La ley de los 18 asientos
En el apartado de seguridad, el manual de instalaciones deportivas de Navarra cita el Real Decreto por el que se aprobó el Reglamento General de Policía de Espectáculos Públicos y Actividades Recreativas en los artículos 27 y 28: “Las filas serán de 0,85 metros de fondo, de los cuales se destinarán 0,40 metros al asiento y los 0,45 metros restantes al paso, con un ancho de 0,50 metros cada asiento, como mínimo. Los pasos centrales o intermedios serán cuando menos de 1,20 metros de ancho. Las galerías o corredores de circulación serán de 1,80 metros por cada 300 espectadores, con un aumento de 0,60 metros por cada 250 más o fracción. Entre dos pasos, el número de asientos de cada fila no podrá ser mayor de 18 y por cada 12 filas deberá existir un paso”. En este tipo de obras también se tiene en cuenta el Código Técnico de Edificación. No hay una norma navarra específica.
El techo de socios superaría los 23.000
La demanda social por estar en El Sadar viene marcando la época reciente del club. Los éxitos deportivos acompañan. También, que sea un recinto acogedor y atractivo tras haber renovado su cara. El estadio ya se quedaba pequeño con la anterior configuración para algo más de 17.000 espectadores y ahora vuelve a pasar lo mismo pese a contar con seis mil butacas nuevas. En verano es muy complejo adquirir un nuevo carné de abonado. Apenas un centenar no renovaron sobre la temporada pasada y el número alcanza los 20.100. No hay más por problemas de espacio. ¿Cuál sería el techo? Es complicado saberlo pero una pista la da el número de simpatizantes, unos 3.000. La mayoría se ha sacado este carné porque es el paso previo para estar en la lista de espera. Un trampolín necesario cuando se pueda abrir el grifo, aunque sea mínimamente.
El Atlético ha conseguido ahora ampliar su aforo
“La ampliación del aforo nace por la necesidad de atender la cada vez mayor demanda de abonos y de entradas por parte de los seguidores rojiblancos y del público en general”. La explicación del Atlético de Madrid en una nota en la que comunicaba en días pasados el aumento de butacas bien podría extrapolarse a Osasuna. En El Sadar sucede lo mismo, aunque es más compleja la solución.

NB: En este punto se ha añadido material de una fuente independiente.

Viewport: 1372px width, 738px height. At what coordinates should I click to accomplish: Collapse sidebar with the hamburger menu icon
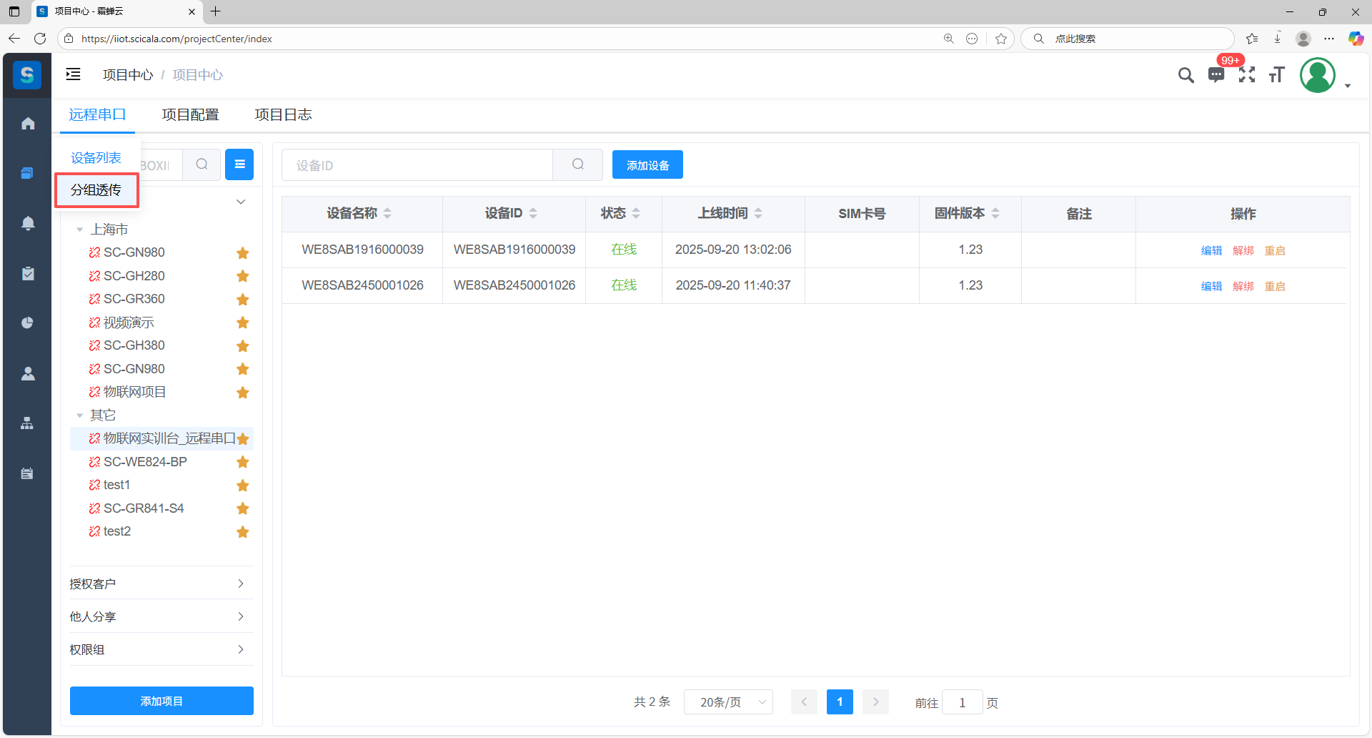tap(74, 74)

Tras un análisis de los distintos espacios del graderío, durante este verano se han instalado 1.846 nuevas butacas hasta llegar a las 70.460. “En la mayoría de los casos aprovechando los espacios y terrazas de gran amplitud que se asoman al terreno de juego desde distintas ubicaciones y, en menor medida, armonizando la separación desproporcionada y desigual que existía entre butacas en algunas filas de determinados sectores”, detalla el Atlético.